Si je fais un film ennuyeux, ça ne marche pas. Personne ne va au cinéma pour prendre un cours. Et Averroès est un penseur du côté de la vie. Je n’ai rien à faire d’une philosophie qui ne serait pas du côté de la vie.
Avez-vous rencontré des difficultés pour le tourner ?
Oui, mais moins que je ne redoutais. J’ai reçu le soutien des gouvernements de Syrie et du Liban, où le film est tourné, ils m’ont donné accès aux décors dont j’avais besoin, aux soldats de l’armée libanaise pour la figuration, sans me soumettre à aucun contrôle. Mais je savais qu’il fallait faire attention, je transférais les bobines en France, parfois par l’intermédiaire de la valise diplomatique, à mesure qu’elles étaient enregistrées, comme Averroès expédie au loin des exemplaires de ses œuvres pour les protéger.
Et en Egypte ?
Je n’ai pas rencontré non plus de difficultés majeures : le vice-ministre de la culture m’a aidé, le film a obtenu son visa de censure malgré une campagne menée par des intégristes qui exigeaient qu’il soit au préalable soumis à une commission d’inquisition. Pourtant, le film n’est pas tendre pour le gouvernement, il attaque clairement les puissants qui veulent contrôler la pensée, ce qui est le cas dans mon pays.
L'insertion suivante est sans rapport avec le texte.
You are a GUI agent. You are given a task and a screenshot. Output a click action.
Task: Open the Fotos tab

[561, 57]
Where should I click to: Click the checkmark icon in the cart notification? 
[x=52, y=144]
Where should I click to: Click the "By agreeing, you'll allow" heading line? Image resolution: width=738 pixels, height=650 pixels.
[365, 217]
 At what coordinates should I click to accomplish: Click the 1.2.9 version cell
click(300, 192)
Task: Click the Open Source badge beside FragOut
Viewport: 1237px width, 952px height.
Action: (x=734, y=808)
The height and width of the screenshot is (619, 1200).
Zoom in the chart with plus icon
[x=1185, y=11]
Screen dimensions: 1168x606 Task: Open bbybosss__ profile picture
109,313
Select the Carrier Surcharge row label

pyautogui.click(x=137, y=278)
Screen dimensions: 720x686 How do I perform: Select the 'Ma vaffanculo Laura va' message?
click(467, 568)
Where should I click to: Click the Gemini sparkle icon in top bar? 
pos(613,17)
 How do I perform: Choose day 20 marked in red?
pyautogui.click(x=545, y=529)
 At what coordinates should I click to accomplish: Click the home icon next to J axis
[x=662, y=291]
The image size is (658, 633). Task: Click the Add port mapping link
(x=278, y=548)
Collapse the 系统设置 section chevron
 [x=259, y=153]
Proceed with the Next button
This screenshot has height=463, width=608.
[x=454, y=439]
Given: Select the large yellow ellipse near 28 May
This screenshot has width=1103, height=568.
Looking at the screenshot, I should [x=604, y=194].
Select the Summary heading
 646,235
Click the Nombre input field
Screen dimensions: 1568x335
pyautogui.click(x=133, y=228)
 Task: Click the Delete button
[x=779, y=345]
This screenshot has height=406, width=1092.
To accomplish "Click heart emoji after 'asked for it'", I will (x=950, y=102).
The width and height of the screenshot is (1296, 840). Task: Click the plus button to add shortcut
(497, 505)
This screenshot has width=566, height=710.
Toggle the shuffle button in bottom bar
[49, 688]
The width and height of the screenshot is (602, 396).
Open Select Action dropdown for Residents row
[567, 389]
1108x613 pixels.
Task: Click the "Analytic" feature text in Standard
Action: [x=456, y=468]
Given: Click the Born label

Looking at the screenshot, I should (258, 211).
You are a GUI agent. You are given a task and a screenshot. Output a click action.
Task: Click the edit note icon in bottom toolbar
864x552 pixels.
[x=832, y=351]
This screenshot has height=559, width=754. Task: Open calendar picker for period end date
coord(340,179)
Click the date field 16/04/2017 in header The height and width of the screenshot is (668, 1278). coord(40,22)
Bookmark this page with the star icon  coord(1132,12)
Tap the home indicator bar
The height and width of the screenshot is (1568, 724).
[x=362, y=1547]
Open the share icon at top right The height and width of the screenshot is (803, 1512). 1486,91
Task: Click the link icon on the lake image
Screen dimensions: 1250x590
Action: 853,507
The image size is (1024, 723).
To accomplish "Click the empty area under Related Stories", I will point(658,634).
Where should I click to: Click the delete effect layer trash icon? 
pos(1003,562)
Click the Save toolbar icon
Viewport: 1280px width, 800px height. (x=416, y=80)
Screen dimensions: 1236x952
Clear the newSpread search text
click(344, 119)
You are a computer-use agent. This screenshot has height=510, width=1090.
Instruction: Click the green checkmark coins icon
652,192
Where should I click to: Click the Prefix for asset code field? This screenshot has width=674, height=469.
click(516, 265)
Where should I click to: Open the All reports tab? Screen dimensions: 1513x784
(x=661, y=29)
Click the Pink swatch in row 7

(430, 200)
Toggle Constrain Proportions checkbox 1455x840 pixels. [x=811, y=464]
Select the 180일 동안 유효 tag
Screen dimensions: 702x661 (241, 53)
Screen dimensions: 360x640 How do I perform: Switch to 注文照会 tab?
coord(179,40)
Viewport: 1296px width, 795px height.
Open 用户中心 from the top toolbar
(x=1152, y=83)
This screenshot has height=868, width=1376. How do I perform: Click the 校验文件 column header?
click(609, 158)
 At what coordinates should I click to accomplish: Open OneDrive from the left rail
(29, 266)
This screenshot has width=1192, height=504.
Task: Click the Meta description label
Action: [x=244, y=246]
Propos recueillis par Jean-Michel Frodon Le Monde - 17 Mai 1997
Youssef Chahine
(1926-2008)
Né à Alexandrie, Chahine quitte son Egypte natale à 21 ans pour aller étudier le cinéma aux Etats-Unis où il restera 3 ans. C’est avec "Gare centrale" en 1958 qu’il obtient une reconnaissance internationale.
Fréquemment confronté à la censure, il n’a cessé de dénoncer la bêtise et l’intégrisme, tout en multipliant les choix stylistiques, du mélodrame chanté à la reconstitution historique ou à l’évocation autobiographique.
Moulay-Bachir Belqaïd
Docteur en islamologie, il vient de faire paraître "Le voile démasqué".
Il fait l’analyse des rapports entre hommes et femmes, des sentiments amoureux, de la poésie courtoise et érotique dans les civilisations arabo-islamiques, ainsi que de la situation réelle des femmes dans le monde d’aujourd’hui et de l’instrumentalisation des textes coraniques par les différents pouvoirs.